## The problem
Every line below that has the string "agent" adds one to the count. Give that count by itself.

## Data listing

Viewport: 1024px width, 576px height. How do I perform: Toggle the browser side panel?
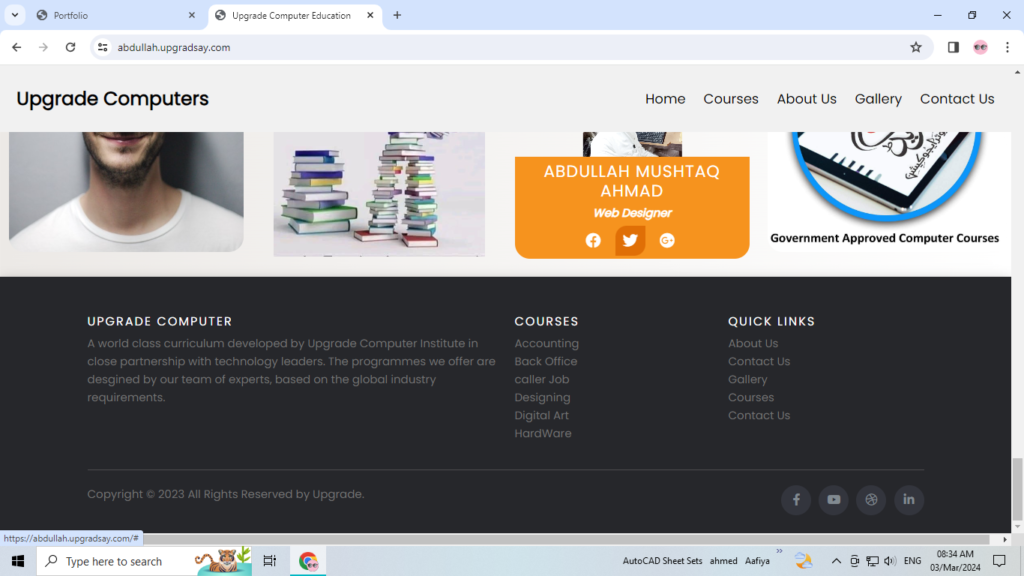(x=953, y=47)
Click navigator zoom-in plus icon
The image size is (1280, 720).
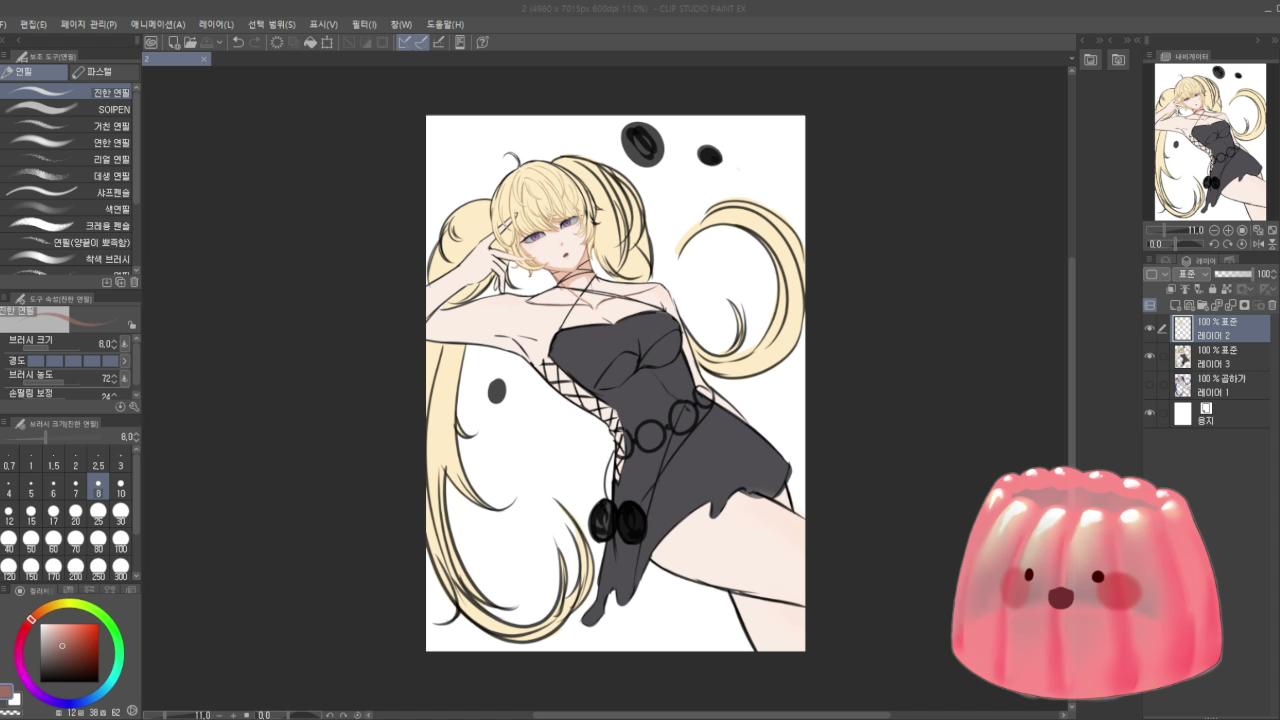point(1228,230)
* * *
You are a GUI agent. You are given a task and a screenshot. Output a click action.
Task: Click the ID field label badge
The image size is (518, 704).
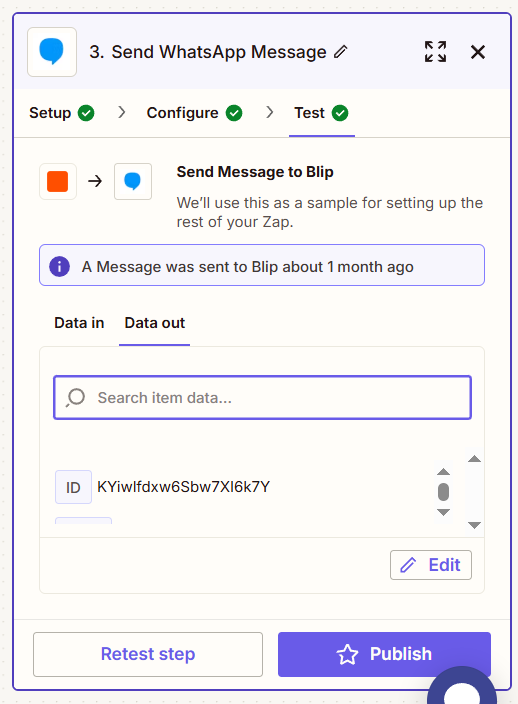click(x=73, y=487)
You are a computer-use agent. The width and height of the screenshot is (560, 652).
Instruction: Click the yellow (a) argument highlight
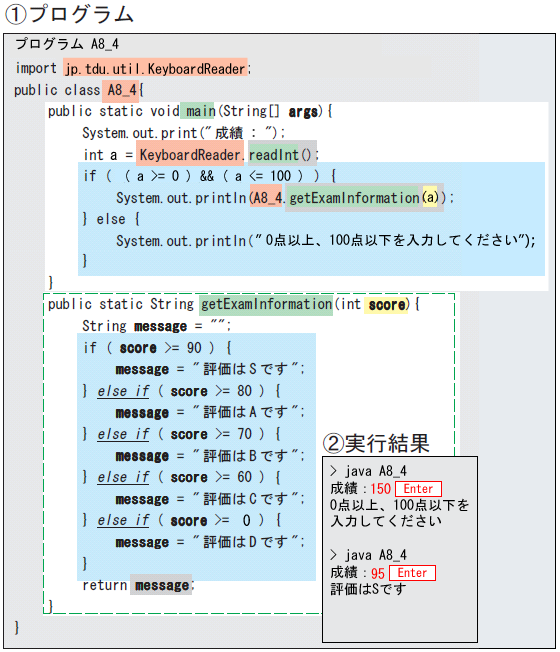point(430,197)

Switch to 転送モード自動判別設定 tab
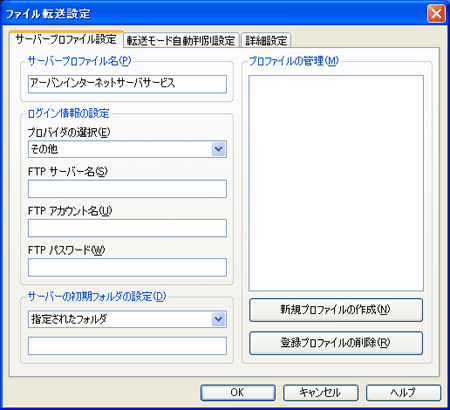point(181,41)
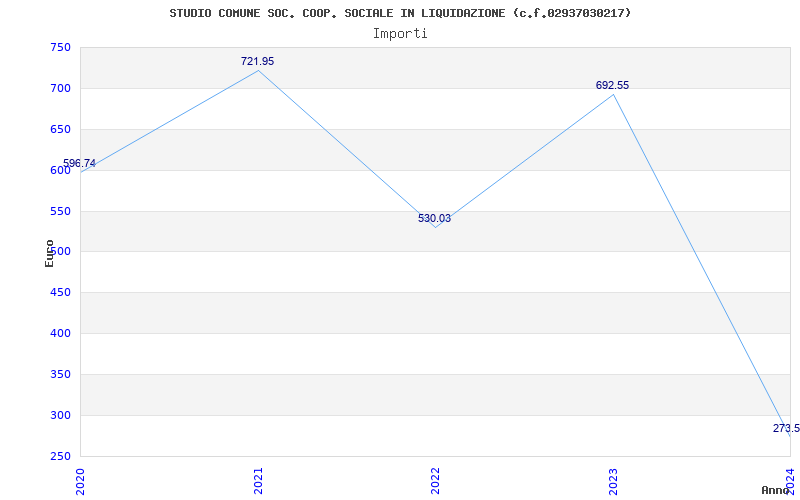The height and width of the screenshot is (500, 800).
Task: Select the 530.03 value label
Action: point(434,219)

## Problem solution
2